## WRITTEN TASK:
Format these records as a JSON list of strings, with one string per line and blank lines skipped, and omit the pictures.

________________

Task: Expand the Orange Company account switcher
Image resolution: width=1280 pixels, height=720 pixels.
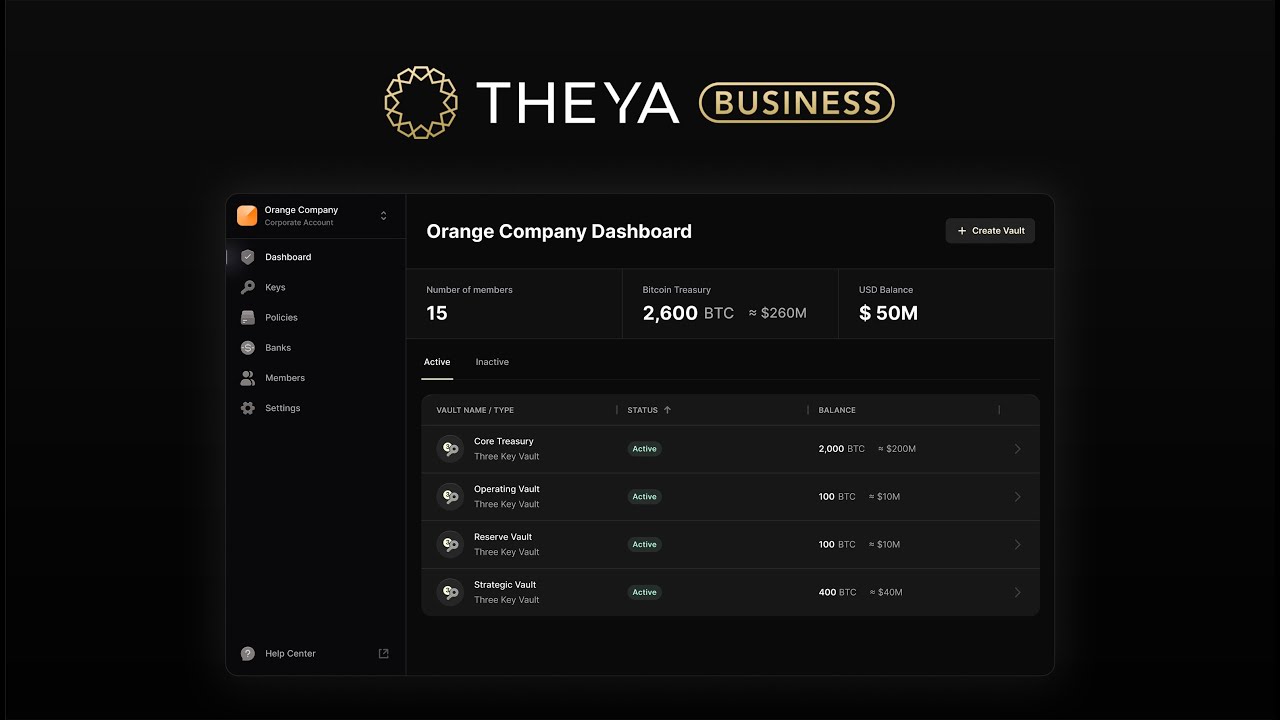Action: 383,216
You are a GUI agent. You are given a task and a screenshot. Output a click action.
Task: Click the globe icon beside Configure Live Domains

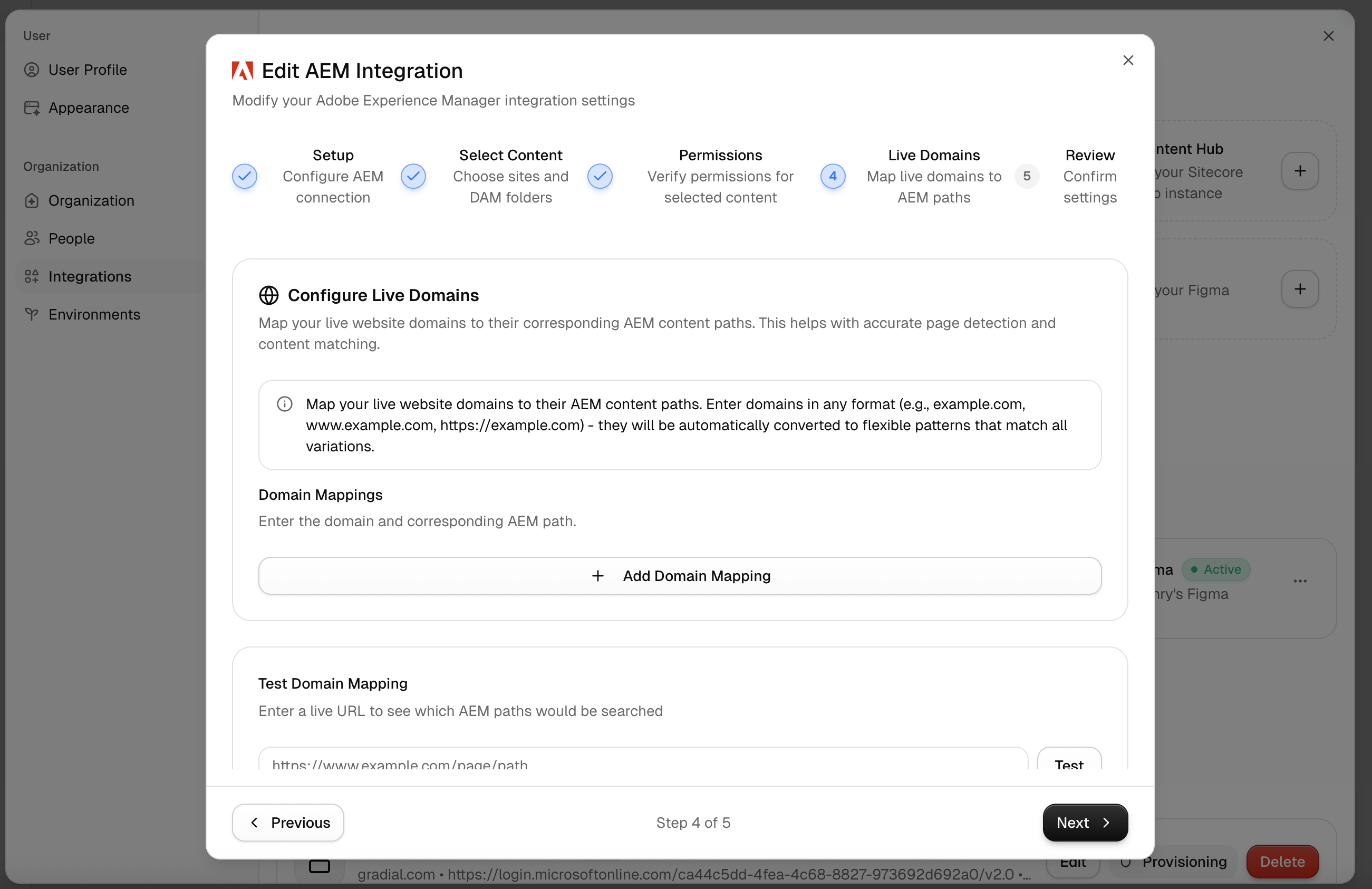[268, 295]
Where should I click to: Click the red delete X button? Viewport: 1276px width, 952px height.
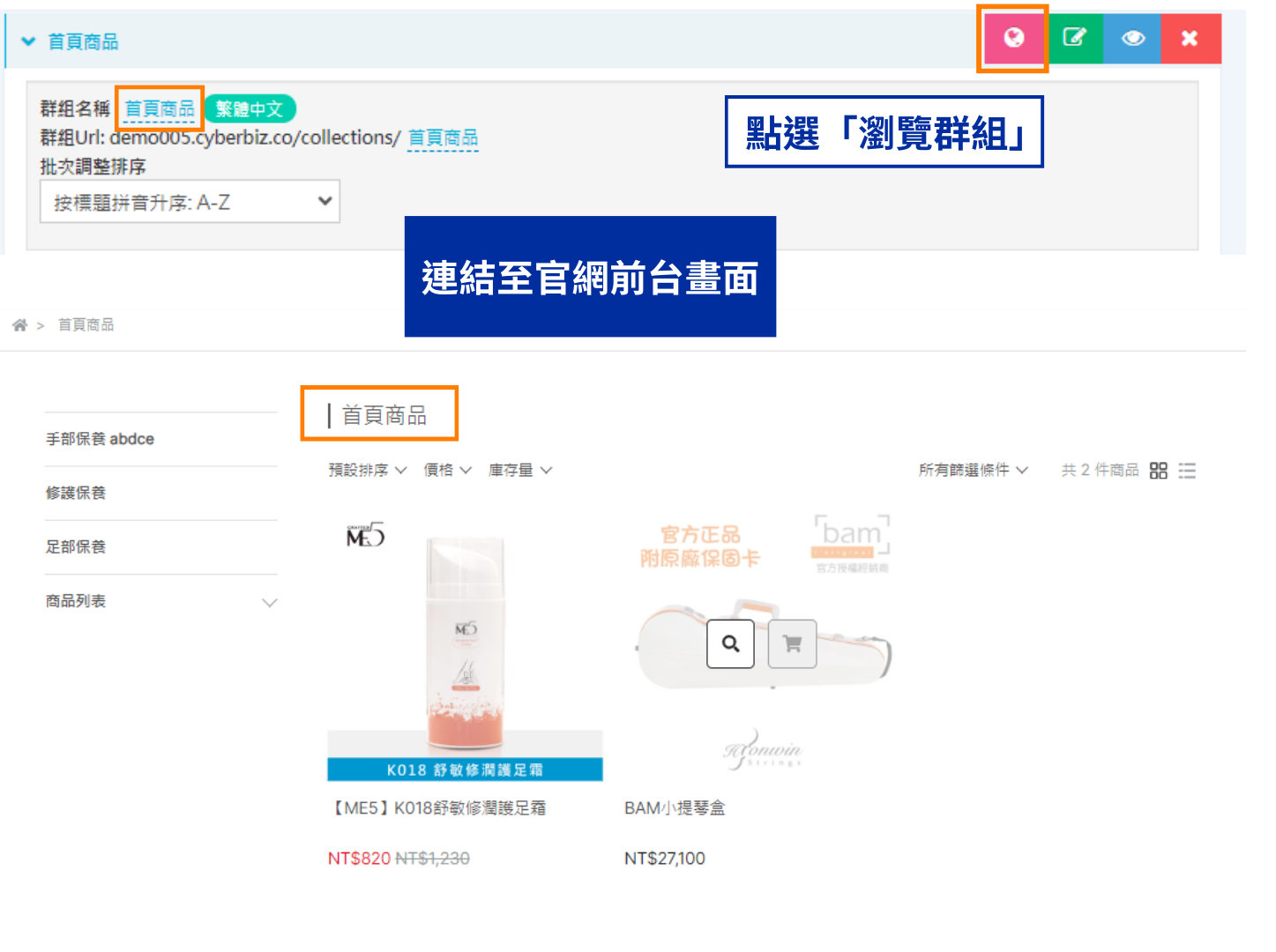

________________

## EXERCISE SOLUTION:
[
  "Task: Expand the Orange Company account switcher",
  "Image resolution: width=1280 pixels, height=720 pixels.",
  "Action: 383,216",
  "You are a GUI agent. You are given a task and a screenshot. Output a click action.",
  "Task: Click the globe icon beside Configure Live Domains",
  "[268, 295]",
  "Where should I click to: Click the red delete X button? Viewport: 1276px width, 952px height."
]